## Records for the task

##########

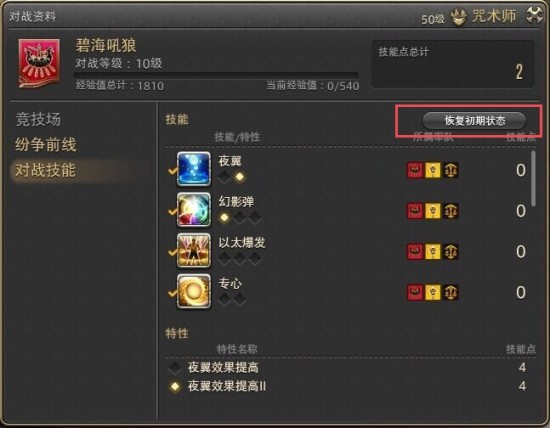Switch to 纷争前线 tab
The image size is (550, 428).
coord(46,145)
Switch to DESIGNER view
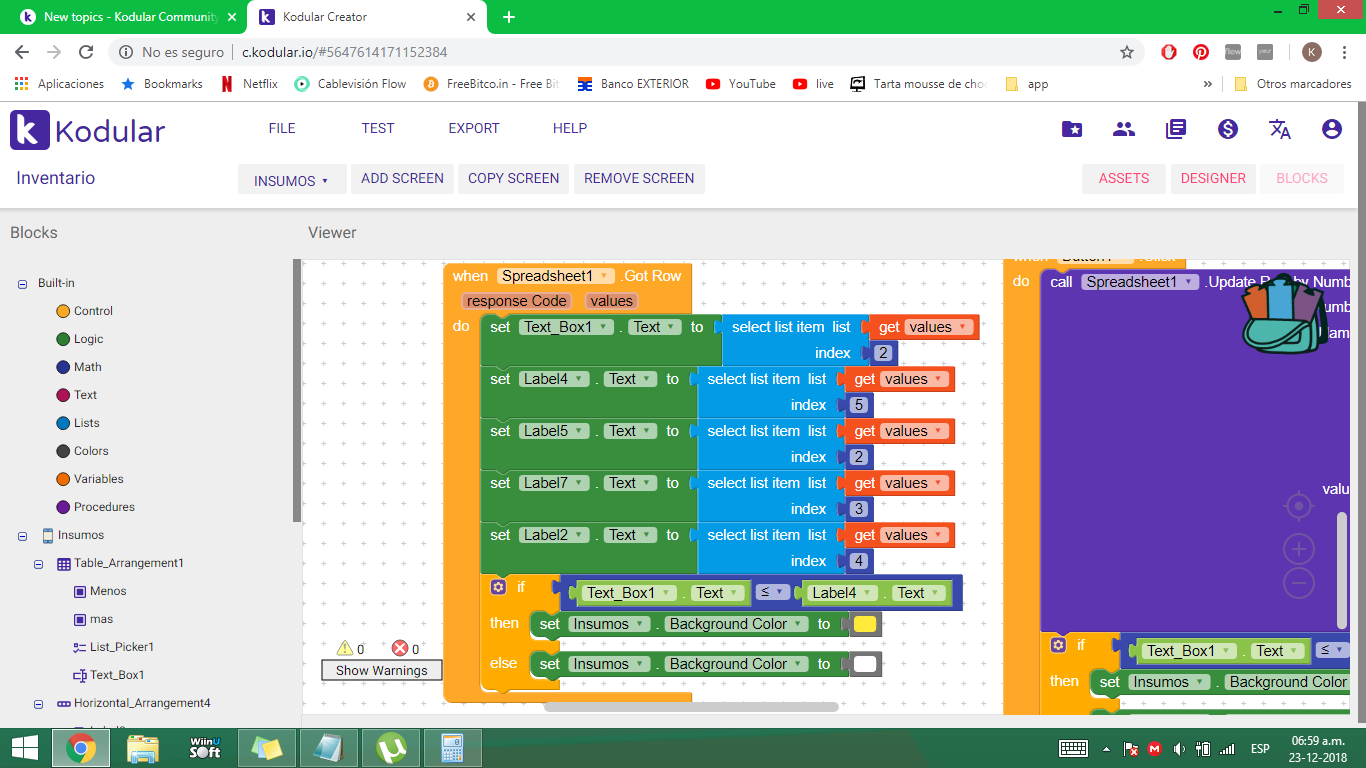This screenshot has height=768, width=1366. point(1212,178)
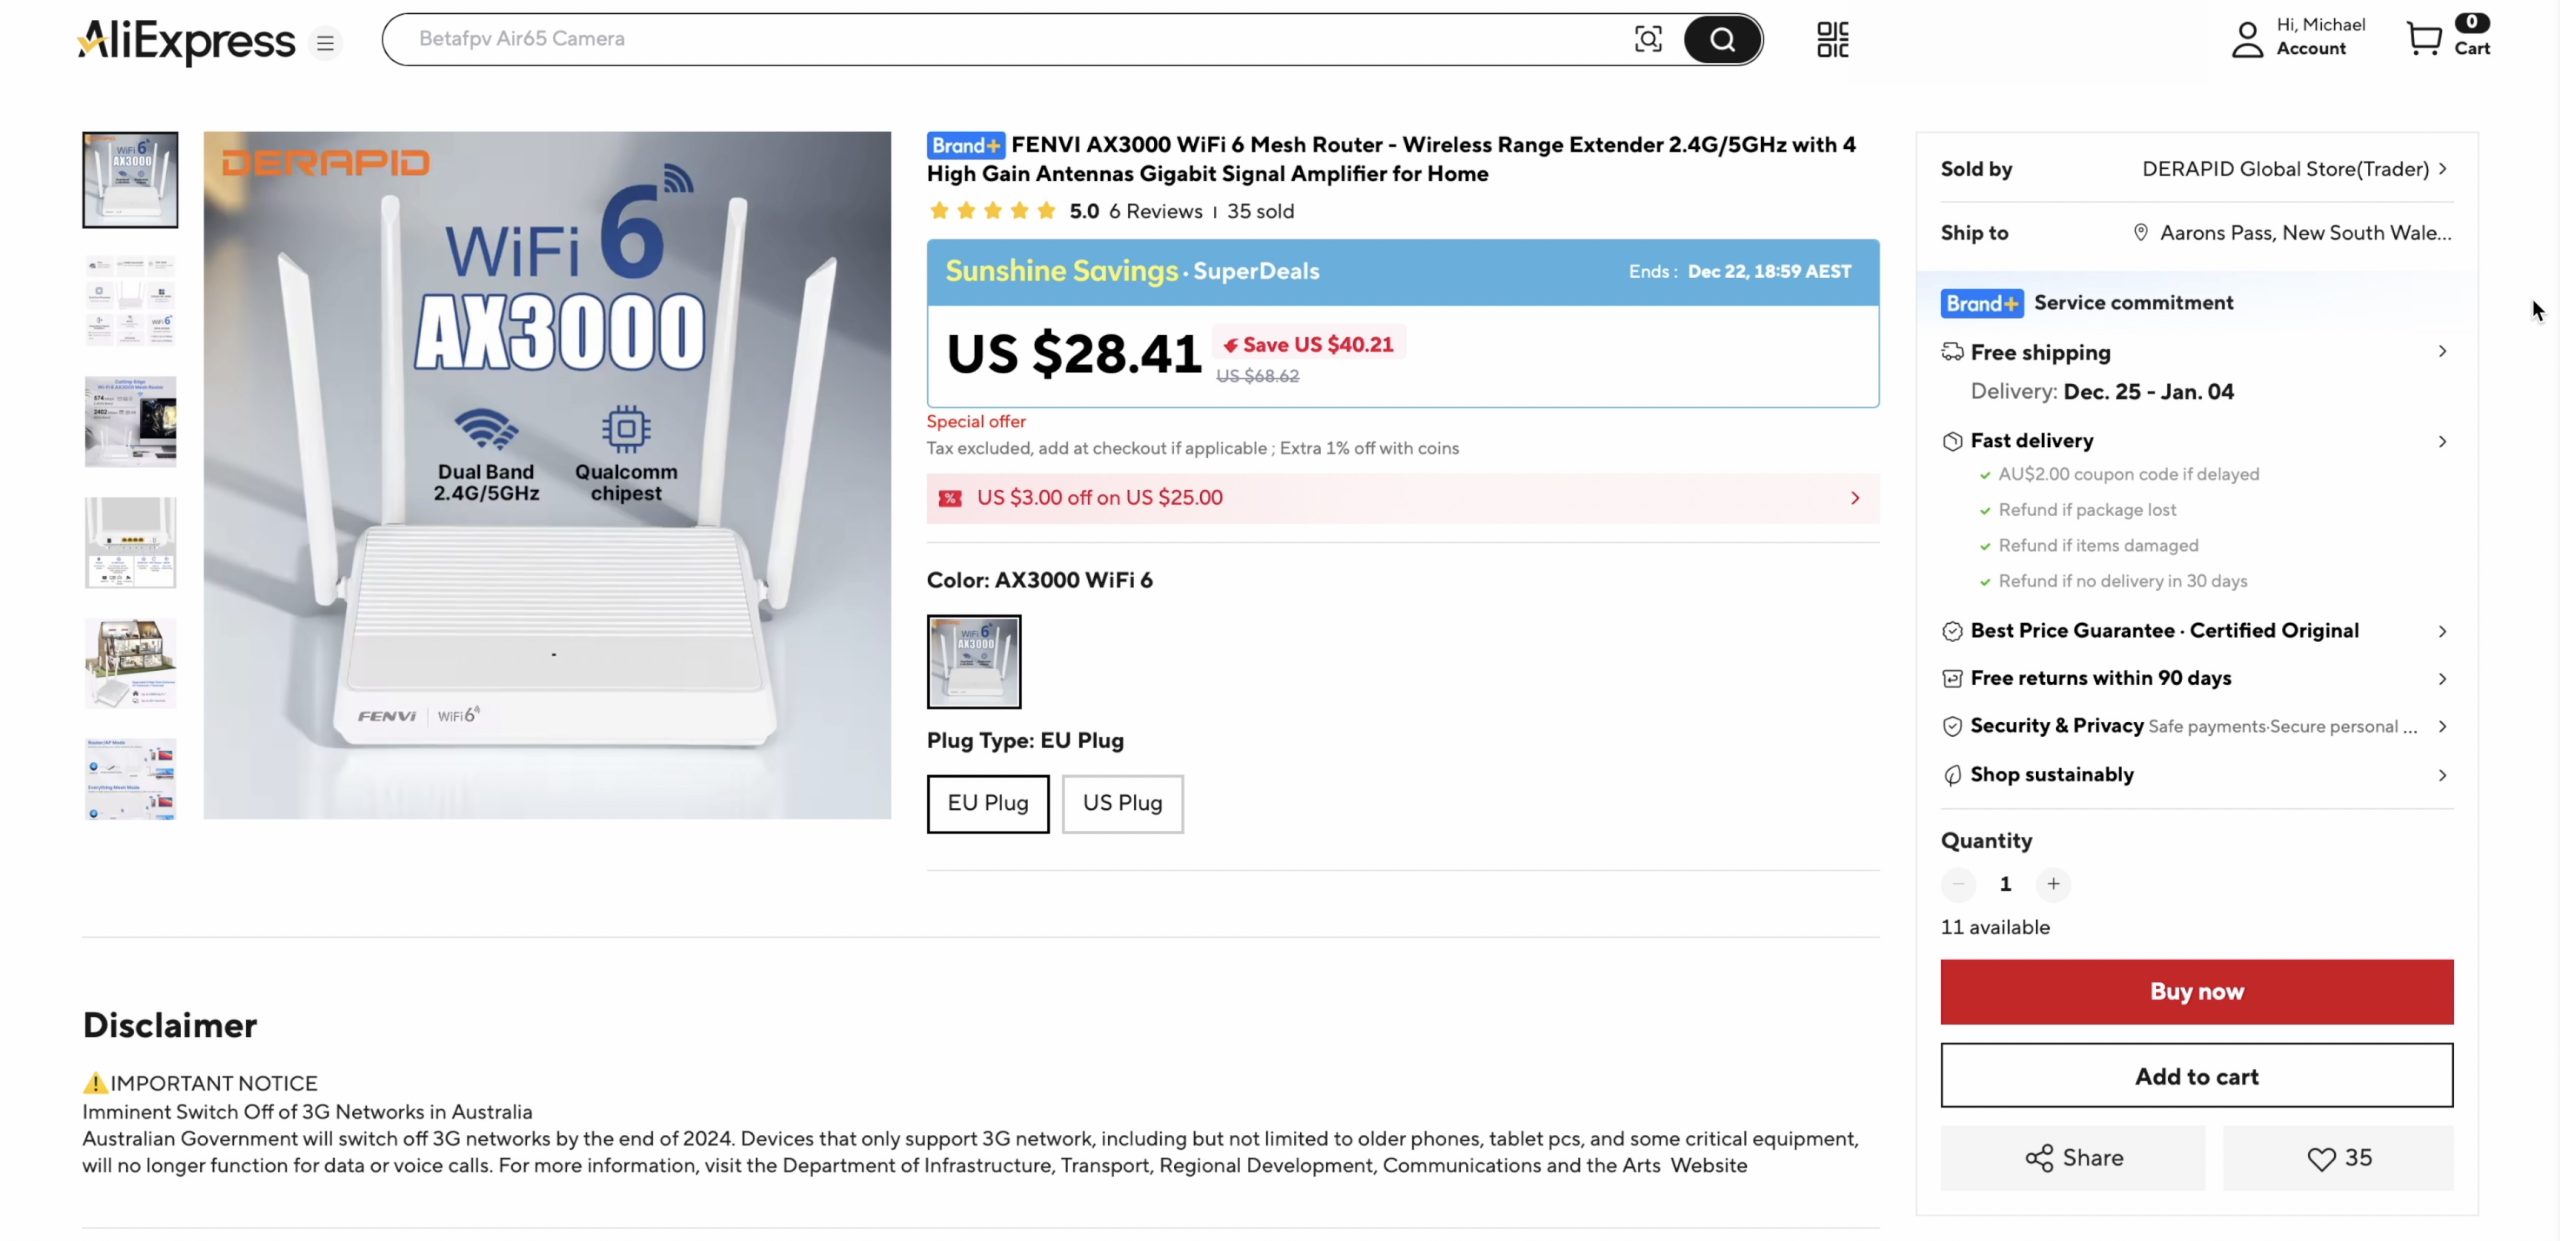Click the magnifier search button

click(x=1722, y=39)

##########

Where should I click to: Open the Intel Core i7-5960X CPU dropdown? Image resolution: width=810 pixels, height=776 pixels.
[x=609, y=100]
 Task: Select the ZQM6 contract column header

##########

## Aim
Rewrite everything from the line containing "Where should I" down to the line containing "Task: Select the ZQM6 contract column header", swapping "dropdown" for "menu" and leaving all else unchanged. Give only those lines.

## Full response
Where should I click to: Open the Intel Core i7-5960X CPU menu? Image resolution: width=810 pixels, height=776 pixels.
[x=609, y=100]
 Task: Select the ZQM6 contract column header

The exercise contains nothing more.